§ Lignes fournies
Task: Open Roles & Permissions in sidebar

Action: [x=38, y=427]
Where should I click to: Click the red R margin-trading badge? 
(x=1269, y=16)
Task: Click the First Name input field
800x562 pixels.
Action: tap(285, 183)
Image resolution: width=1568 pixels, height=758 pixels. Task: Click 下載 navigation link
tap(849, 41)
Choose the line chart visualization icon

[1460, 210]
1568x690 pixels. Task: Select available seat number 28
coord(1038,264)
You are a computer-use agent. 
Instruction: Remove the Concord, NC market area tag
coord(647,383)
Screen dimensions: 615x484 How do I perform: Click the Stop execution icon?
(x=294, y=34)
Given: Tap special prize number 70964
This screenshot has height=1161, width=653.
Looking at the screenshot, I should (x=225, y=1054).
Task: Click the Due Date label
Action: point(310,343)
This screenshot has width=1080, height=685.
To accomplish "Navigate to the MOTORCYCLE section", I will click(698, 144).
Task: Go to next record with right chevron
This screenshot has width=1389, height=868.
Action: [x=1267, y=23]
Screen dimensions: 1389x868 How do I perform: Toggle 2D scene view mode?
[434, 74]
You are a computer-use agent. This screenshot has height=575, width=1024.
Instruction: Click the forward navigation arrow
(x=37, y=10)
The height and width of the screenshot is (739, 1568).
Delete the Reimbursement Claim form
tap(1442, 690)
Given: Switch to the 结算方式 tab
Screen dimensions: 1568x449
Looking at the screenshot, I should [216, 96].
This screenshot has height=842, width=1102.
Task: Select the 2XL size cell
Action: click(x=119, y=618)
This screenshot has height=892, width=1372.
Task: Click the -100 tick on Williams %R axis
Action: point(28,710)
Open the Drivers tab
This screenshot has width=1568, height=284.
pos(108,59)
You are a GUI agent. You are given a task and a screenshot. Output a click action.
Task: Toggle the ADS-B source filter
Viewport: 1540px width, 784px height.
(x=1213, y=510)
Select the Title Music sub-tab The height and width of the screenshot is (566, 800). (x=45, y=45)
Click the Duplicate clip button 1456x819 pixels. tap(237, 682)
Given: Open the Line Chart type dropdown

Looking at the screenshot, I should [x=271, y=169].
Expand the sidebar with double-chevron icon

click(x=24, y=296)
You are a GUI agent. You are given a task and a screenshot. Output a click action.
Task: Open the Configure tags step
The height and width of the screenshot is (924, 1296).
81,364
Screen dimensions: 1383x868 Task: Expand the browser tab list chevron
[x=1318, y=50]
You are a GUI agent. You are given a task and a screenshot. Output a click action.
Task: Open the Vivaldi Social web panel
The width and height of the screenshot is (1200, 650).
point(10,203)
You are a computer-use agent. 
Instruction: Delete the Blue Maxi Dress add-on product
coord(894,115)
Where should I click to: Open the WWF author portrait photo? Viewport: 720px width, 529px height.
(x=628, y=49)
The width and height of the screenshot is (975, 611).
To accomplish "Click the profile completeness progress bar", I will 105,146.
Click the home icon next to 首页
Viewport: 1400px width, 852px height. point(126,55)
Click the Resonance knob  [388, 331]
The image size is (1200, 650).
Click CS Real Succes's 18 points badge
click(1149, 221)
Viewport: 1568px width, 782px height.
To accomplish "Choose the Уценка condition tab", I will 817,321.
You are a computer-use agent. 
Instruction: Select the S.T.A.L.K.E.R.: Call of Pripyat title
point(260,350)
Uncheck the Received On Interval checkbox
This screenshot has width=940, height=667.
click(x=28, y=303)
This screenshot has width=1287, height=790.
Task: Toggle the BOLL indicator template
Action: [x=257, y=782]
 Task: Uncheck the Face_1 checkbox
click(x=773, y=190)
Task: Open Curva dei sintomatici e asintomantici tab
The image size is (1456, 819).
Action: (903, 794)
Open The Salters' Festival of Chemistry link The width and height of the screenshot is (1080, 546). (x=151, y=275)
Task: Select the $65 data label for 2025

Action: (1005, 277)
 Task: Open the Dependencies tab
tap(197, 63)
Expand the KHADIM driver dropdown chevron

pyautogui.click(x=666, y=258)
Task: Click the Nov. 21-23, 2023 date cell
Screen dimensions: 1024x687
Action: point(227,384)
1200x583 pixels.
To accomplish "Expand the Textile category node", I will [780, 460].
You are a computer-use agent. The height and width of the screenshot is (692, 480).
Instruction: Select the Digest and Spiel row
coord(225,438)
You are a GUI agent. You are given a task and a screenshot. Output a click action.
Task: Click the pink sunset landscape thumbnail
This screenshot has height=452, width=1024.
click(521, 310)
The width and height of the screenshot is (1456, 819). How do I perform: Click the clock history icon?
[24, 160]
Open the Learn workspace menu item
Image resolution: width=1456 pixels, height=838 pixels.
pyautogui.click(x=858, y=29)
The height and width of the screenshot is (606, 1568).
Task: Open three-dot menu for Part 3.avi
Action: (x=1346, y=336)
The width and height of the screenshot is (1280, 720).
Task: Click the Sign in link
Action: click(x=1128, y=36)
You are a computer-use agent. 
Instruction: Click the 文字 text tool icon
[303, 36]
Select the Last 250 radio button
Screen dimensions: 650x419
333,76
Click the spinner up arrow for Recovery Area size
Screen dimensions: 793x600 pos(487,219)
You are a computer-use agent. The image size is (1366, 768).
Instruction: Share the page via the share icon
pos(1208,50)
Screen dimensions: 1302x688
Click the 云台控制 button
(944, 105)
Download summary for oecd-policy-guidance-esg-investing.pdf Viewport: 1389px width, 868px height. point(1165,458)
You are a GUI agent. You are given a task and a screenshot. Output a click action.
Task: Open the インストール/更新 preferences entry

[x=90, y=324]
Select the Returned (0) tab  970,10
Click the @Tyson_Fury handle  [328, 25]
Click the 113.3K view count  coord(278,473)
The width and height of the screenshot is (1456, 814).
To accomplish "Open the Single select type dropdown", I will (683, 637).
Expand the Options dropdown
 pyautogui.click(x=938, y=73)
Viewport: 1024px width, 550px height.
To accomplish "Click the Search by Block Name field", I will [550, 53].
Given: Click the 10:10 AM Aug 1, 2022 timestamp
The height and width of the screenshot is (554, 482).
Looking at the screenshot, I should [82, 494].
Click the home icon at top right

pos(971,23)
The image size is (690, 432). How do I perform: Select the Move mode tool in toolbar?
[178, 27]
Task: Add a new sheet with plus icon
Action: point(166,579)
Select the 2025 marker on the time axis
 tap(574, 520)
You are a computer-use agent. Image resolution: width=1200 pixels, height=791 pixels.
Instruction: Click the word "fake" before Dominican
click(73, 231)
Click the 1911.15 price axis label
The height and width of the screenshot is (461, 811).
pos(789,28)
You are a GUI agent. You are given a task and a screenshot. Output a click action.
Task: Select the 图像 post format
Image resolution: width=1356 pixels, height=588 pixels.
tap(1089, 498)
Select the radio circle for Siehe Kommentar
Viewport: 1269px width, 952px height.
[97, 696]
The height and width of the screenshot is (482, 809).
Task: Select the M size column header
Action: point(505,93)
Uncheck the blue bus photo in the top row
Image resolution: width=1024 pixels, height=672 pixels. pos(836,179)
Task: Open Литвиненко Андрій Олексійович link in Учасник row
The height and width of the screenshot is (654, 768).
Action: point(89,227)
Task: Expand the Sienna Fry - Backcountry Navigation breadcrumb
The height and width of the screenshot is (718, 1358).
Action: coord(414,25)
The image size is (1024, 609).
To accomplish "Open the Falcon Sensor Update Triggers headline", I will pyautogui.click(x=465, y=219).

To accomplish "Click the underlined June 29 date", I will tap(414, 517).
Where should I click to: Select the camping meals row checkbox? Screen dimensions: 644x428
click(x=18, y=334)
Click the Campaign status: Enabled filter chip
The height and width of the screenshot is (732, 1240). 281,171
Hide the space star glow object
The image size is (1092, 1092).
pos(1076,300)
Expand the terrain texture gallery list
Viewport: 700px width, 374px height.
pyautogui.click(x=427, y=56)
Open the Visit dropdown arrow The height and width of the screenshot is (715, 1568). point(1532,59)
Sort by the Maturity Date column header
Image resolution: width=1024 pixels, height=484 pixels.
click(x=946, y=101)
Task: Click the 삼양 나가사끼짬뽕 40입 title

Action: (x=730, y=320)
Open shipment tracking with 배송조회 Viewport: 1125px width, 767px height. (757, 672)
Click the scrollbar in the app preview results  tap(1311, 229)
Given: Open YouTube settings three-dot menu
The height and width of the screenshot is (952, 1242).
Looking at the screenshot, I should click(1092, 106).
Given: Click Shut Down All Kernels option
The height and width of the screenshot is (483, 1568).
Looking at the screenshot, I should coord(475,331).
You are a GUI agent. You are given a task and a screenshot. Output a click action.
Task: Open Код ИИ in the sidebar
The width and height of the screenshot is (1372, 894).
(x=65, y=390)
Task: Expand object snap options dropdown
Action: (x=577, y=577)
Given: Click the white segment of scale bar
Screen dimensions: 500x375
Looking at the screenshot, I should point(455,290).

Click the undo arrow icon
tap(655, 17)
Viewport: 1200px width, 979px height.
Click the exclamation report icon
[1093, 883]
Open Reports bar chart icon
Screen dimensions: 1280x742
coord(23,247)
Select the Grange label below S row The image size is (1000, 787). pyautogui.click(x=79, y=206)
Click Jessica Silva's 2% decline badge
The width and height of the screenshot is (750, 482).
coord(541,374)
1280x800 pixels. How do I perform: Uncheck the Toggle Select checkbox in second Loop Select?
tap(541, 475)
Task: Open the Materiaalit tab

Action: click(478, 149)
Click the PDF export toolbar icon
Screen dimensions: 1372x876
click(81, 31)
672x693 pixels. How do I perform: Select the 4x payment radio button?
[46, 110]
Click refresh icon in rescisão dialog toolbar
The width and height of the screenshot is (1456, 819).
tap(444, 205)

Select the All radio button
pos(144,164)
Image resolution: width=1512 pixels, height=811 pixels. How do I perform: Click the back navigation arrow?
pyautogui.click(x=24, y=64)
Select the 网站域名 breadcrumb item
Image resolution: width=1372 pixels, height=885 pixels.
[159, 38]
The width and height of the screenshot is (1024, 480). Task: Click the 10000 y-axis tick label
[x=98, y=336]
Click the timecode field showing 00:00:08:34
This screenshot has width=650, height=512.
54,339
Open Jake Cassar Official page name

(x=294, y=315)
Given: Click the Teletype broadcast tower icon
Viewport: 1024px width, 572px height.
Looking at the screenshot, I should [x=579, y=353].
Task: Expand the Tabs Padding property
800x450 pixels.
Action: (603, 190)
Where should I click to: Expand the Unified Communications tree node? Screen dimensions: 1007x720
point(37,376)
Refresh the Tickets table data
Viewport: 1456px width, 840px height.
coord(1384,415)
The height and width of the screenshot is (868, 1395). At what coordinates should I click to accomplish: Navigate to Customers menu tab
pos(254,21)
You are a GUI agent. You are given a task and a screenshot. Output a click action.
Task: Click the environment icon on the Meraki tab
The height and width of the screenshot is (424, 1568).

§ Consigne écrite
Compte les lignes ci-dessus qui contiennent la chaîne « Toggle » et donne seulement ce nombre.

§ Bonne réponse
4